**Task objective**
Output only the entries, exactly as given, without the pictures.

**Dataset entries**
══════
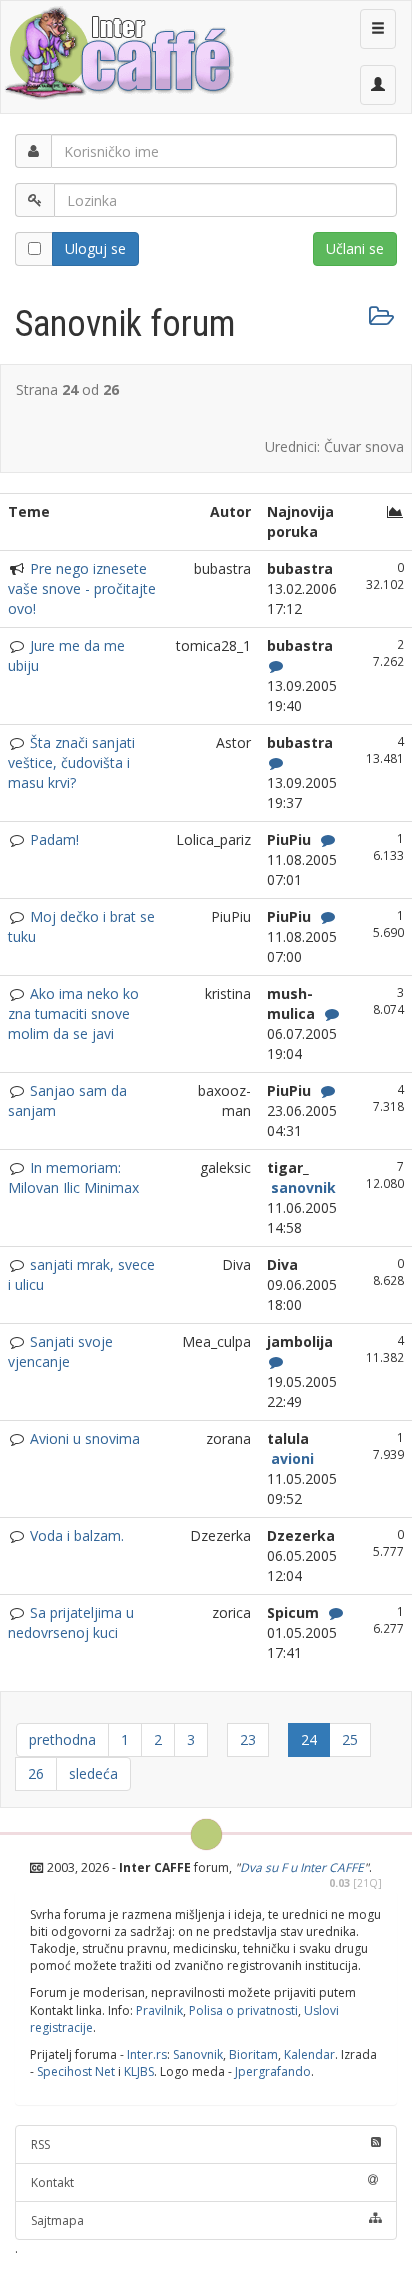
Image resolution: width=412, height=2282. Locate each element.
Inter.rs (147, 2054)
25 (350, 1739)
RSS (40, 2144)
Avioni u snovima (85, 1438)
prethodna (62, 1739)
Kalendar (309, 2054)
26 (36, 1773)
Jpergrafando (273, 2071)
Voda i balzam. (77, 1535)
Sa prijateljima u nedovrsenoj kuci (71, 1622)
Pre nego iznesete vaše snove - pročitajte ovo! (82, 588)
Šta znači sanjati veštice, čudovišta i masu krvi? (71, 762)
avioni (290, 1458)
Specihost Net (76, 2071)
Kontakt (52, 2182)
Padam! (54, 839)
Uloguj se (95, 248)
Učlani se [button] (355, 248)
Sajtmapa (57, 2220)
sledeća (93, 1773)
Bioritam (253, 2054)
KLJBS (139, 2071)
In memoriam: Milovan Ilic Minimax (73, 1177)
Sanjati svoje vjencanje (60, 1351)
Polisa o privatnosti (243, 2010)
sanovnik (301, 1187)
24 (315, 1739)
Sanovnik (198, 2054)
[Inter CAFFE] (118, 53)
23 (248, 1739)
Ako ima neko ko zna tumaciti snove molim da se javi (73, 1013)
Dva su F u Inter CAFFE (302, 1867)
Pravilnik (159, 2010)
══════
**Written response**
Image resolution: width=412, height=2282. Locate each element.
Inter.rs (147, 2054)
25 (350, 1739)
RSS (40, 2144)
Avioni u snovima (85, 1438)
prethodna (62, 1739)
Kalendar (309, 2054)
26 (36, 1773)
Jpergrafando (273, 2071)
Voda i balzam. (77, 1535)
Sa prijateljima u nedovrsenoj kuci (71, 1622)
Pre nego iznesete vaše snove - pročitajte ovo! (82, 588)
Šta znači sanjati veštice, čudovišta i masu krvi? (71, 762)
avioni (290, 1458)
Specihost Net (76, 2071)
Kontakt (52, 2182)
Padam! (54, 839)
Uloguj se (95, 248)
Učlani se [button] (355, 248)
Sajtmapa (57, 2220)
sledeća (93, 1773)
Bioritam (253, 2054)
KLJBS (139, 2071)
In memoriam: Milovan Ilic Minimax (73, 1177)
Sanjati svoje vjencanje (60, 1351)
Polisa o privatnosti (243, 2010)
sanovnik (301, 1187)
24 (315, 1739)
Sanovnik (198, 2054)
[Inter CAFFE] (118, 53)
23 (248, 1739)
Ako ima neko ko zna tumaciti snove molim da se javi (73, 1013)
Dva su F u Inter CAFFE (302, 1867)
Pravilnik (159, 2010)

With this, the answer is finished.